Artificial neural networks explained in simple words / Habr

When I used to start a conversation about neural networks over a bottle of beer, people were casting glances at me of what seemed to be fear; they grew sad, sometimes with their eyelid twitching. In rare cases, they were even eager to take refuge under the table. Why? These networks are simple and instinctive, actually. Yes, believe me, they are! Just let me prove this is true!

Suppose there are two things I’m aware of about the girl: she looks pretty to my taste or not, and I have lots to talk about with her or I haven’t. True and false will be one and zero respectively. We’ll take similar principle for appearance. The question is: “What girl I’ll fall in love with, and why?”

We also can think it straight and uncompromisingly: “If she looks pretty and there’s plenty to talk about, then I will fall in love. If neither is true, then I quit”.

But what if I like the lady but there’s nothing to talk about with her? Or vice versa?

It’s understood that for each of us one of these things will be of more importance. To be precise, each criterion has its own degree of importance, or in other words its weight. Criterion multiple by weight will give us “appearance impact” or “conversation impact”, accordingly.

Now, with my conscience clear I can answer my own question:

“If charisma impact and talkativeness impact in total make value more than “in love” then I’ll go for it …”

So if I put more weight in lady’s talkativeness and less weight in the way she looks, then in a disputable situation I will fall in love with a person I’d like to chat with. The opposite being true, too.

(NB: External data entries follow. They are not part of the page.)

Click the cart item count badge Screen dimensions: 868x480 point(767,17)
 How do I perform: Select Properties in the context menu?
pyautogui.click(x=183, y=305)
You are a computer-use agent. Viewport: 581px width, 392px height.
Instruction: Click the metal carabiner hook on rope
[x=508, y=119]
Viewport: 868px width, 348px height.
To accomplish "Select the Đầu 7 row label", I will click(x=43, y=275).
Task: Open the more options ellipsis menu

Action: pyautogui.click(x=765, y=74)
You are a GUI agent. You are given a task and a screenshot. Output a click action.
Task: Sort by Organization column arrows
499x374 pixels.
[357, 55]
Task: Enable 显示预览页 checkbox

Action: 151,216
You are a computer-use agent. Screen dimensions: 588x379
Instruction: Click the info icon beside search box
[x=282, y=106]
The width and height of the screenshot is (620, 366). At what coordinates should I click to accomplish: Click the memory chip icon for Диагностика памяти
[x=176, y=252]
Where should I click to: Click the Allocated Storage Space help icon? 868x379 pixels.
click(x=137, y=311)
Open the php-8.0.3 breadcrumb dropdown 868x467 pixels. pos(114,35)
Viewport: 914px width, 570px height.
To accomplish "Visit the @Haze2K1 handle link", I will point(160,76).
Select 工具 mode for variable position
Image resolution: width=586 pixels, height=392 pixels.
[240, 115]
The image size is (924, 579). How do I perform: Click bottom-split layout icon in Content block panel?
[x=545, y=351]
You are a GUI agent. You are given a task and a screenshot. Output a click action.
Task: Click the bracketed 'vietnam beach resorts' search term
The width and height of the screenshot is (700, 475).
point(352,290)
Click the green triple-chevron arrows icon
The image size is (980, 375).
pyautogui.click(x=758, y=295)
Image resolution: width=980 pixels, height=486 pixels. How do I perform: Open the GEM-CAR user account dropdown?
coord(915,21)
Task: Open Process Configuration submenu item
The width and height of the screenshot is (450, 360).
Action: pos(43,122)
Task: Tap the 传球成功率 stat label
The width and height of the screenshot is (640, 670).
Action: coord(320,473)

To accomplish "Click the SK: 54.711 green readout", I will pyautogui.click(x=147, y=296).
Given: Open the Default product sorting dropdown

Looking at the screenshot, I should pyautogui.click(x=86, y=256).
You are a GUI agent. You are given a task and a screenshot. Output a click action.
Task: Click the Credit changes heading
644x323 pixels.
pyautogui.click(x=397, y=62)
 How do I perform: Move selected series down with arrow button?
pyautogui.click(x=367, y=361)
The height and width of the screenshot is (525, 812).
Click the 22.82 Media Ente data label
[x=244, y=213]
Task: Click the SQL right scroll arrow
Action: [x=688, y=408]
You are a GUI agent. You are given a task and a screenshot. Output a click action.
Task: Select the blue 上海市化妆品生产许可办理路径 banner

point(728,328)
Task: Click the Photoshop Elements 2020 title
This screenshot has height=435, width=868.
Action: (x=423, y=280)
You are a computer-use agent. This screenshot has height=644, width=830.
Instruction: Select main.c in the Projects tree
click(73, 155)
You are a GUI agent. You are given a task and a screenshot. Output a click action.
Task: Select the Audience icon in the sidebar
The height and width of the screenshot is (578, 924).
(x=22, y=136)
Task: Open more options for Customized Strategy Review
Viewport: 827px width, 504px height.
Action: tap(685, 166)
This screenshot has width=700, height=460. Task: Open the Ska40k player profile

This rule is a neuron proper.

An artificial neuron is a function that transforms multiple inputs into one output. By setting up the weights of these inputs and threshold of excitation, we adjust the neuron’s adequacy. Basically, for many of us, the science of life ends on this level, but this story is not about us, is it?

Let’s draw a few more conclusions:

In case both weights are low, it will be difficult for me to fall in love with anyone.
In case both weights are very high, I can fall in love even with a light pole.
You can also make me love the pole if you decrease my amorousness threshold. But I beg you not to do this to me! Let’s forget about it for now, okay?

Neural network

We can hardly find clearly nice and explicitly talkative ladies. Not all amorousnesses are equal no matter who says what. For this reason, we should avoid brutal and uncompromising “0” and “1” and replace them with percentage values. Then, it’s possible to say “I’m love-struck” (80%) or “This lady is not very talkative” (20%).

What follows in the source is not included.